How Your Auto Insurance Company Deals With A Comprehensive Claim
Following a blizzard last winter, you awoke to discover that a tree collapsed and crushed the roof of your SUV. There is broken glass everywhere and your vehicle is buried in snow. As soon as you recovered from the shock, you naturally picked up the phone to notify your auto insurance company of the loss. Suddenly, you have an auto insurance comprehensive claim filed under your policy. What does this mean, and what should you expect? How will your insurance carrier deal with your comprehensive claim?
For the purposes of insurance, an auto insurance comprehensive claim is the result of a loss which is not a collision. The car insurance policy defines such losses in detail, but they are most often due to fire, theft, vandalism, inclement weather, animal impact, glass damage and objects which fall out of the sky. Sometimes there are exclusions, so check with your insurance carrier. Once the claim is reported, your car insurance company will ask the questions necessary to verify that your loss is truly a comprehensive one.
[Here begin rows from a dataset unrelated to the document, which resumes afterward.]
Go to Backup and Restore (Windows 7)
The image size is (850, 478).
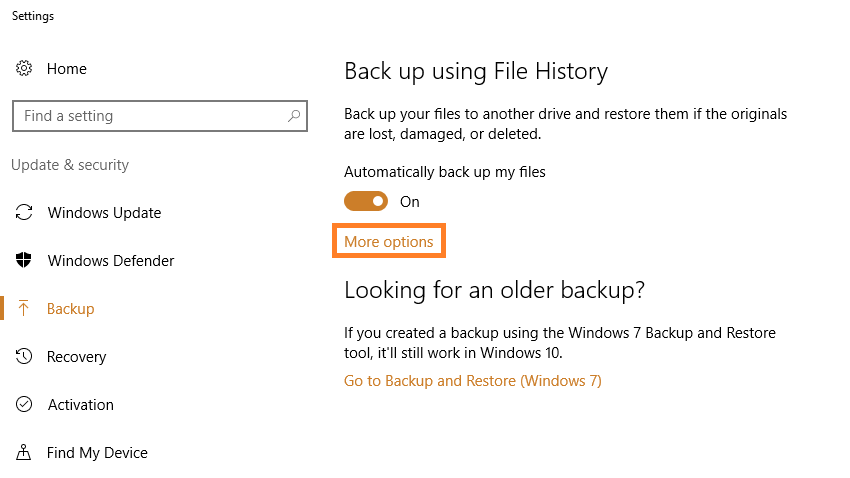tap(473, 380)
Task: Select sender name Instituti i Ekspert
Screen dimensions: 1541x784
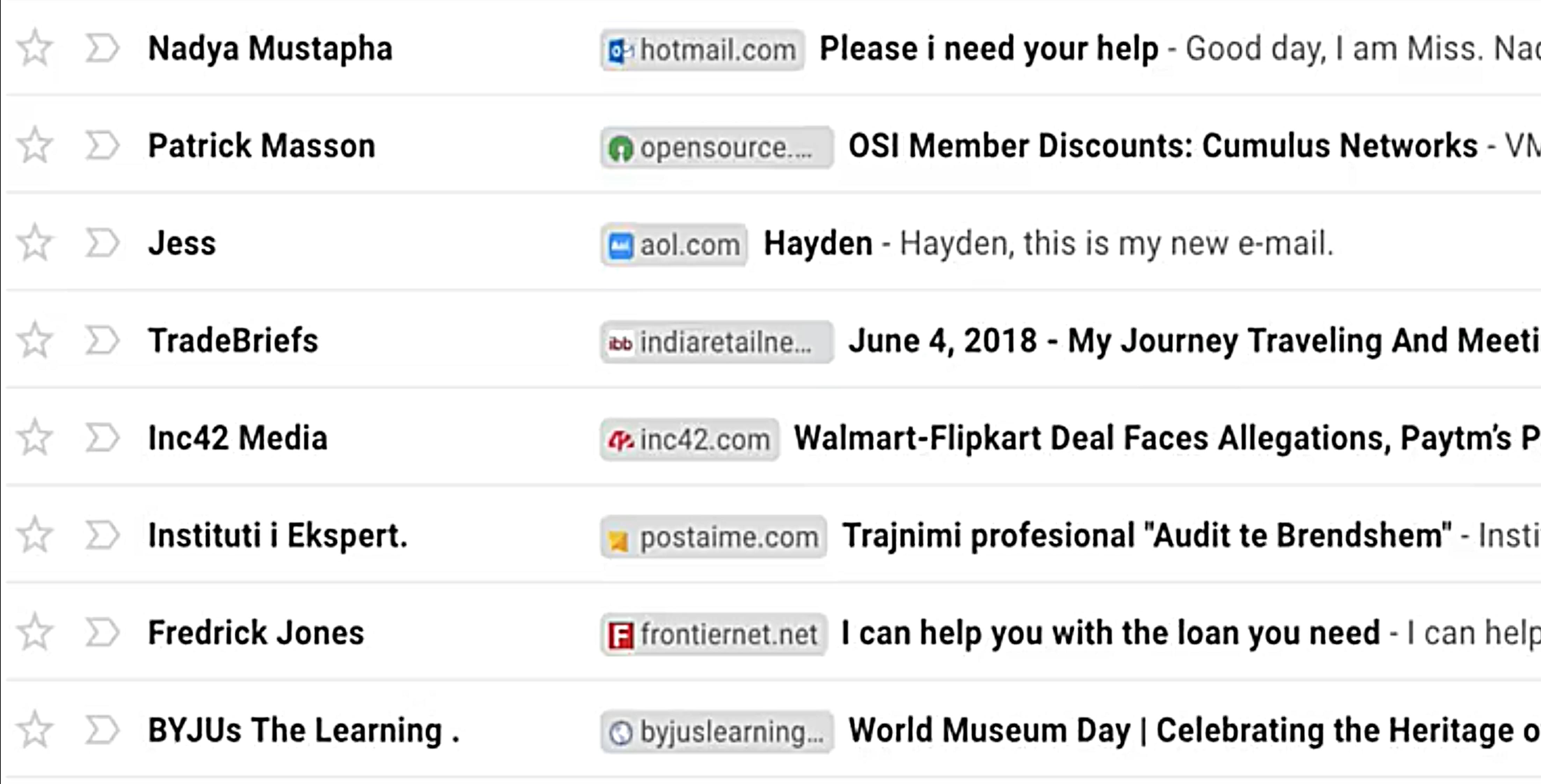Action: coord(278,535)
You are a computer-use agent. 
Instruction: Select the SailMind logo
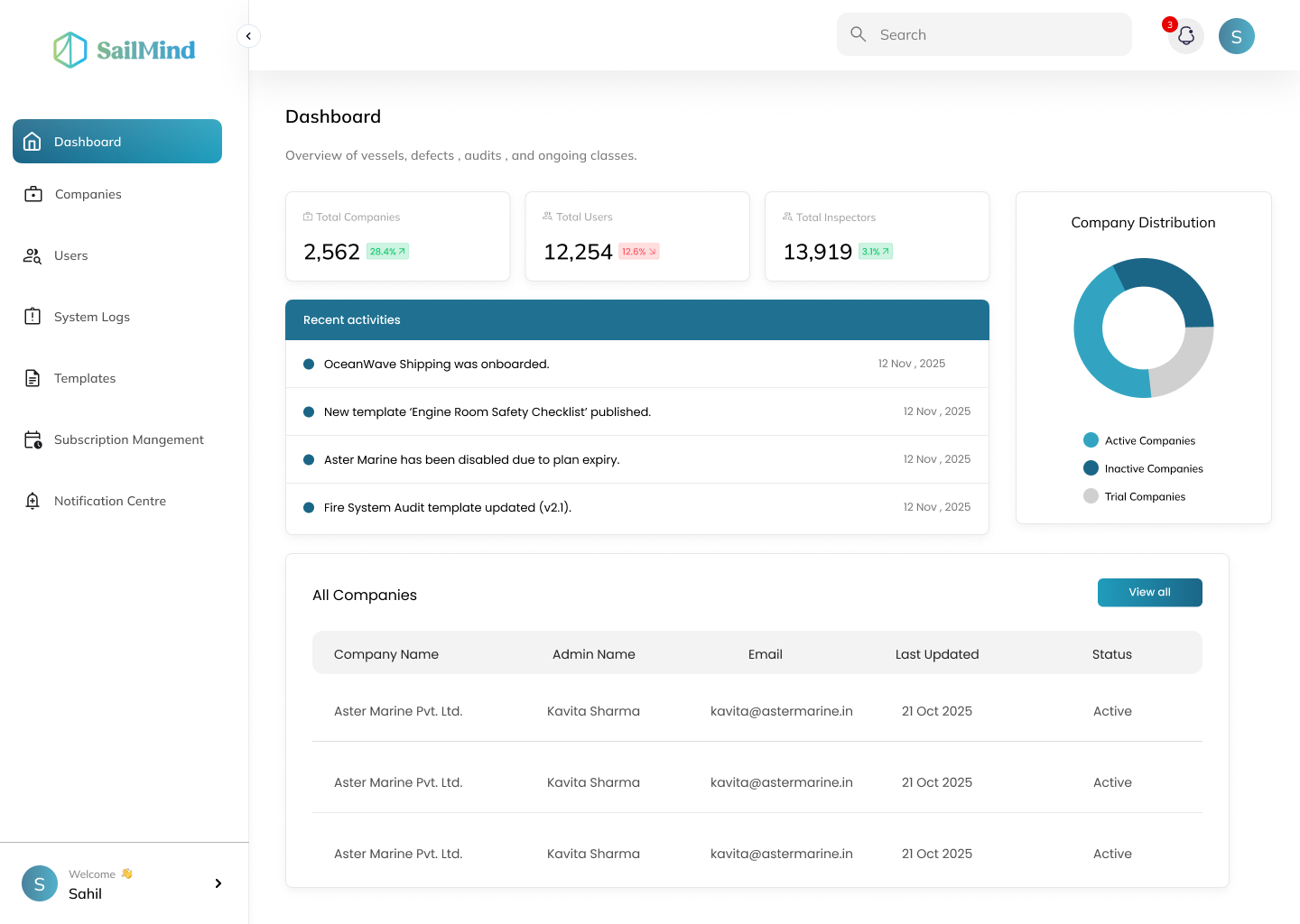pos(124,50)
Of course, in order to experience a comprehensive claim, you must be carrying comprehensive insurance on your car insurance policy. Often a deductible will apply to a comprehensive loss. Common deductible amounts are $250, $500, and $1,000. The policyholder is responsible for paying the deductible, and then the insurance policy would pay for any damage over the deductible.
Your auto insurance company will probably need to set your vehicle up for an inspection in order to determine the amount of damage to your vehicle. Car insurance carriers employ a variety of different methods of inspecting damage, and they should be able to work with you to find a method of inspection best suited to your needs and schedule. Once a claims adjuster has inspected your vehicle, he should provide you with an estimate and instructions on getting your vehicle repaired.
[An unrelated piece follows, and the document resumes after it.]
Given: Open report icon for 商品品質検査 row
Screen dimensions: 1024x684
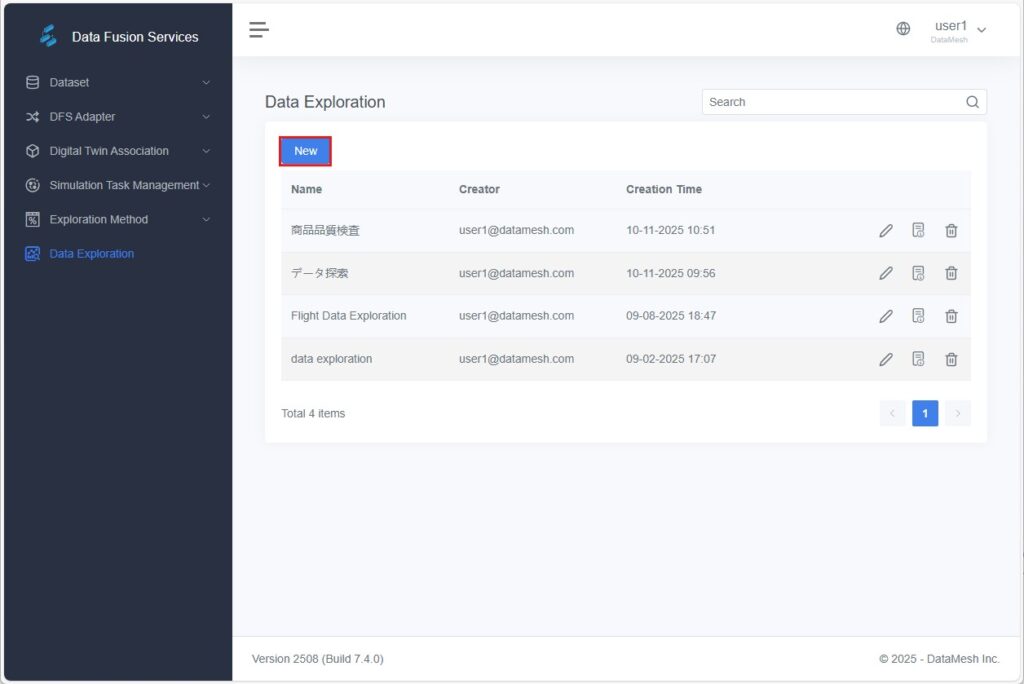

Your claims adjuster should be able to offer advice on repairs, including a clear explanation of the estimate. Your claims adjuster may even be able to recommend certain body shops which the auto insurance company has vetted for quality and customer service. However, be aware that your insurance company cannot tell you how or where to have your vehicle repaired. It is always your right to take your vehicle to the body shop of your choice. Also, your claims adjuster may be able to offer you advice on obtaining a rental vehicle.
No doubt experiencing a comprehensive loss is distressing, but it does not need to be a thoroughly unpleasant experience. An auto insurance company offering good customer service will be of assistance at every turn, and will walk you through the entire claim process.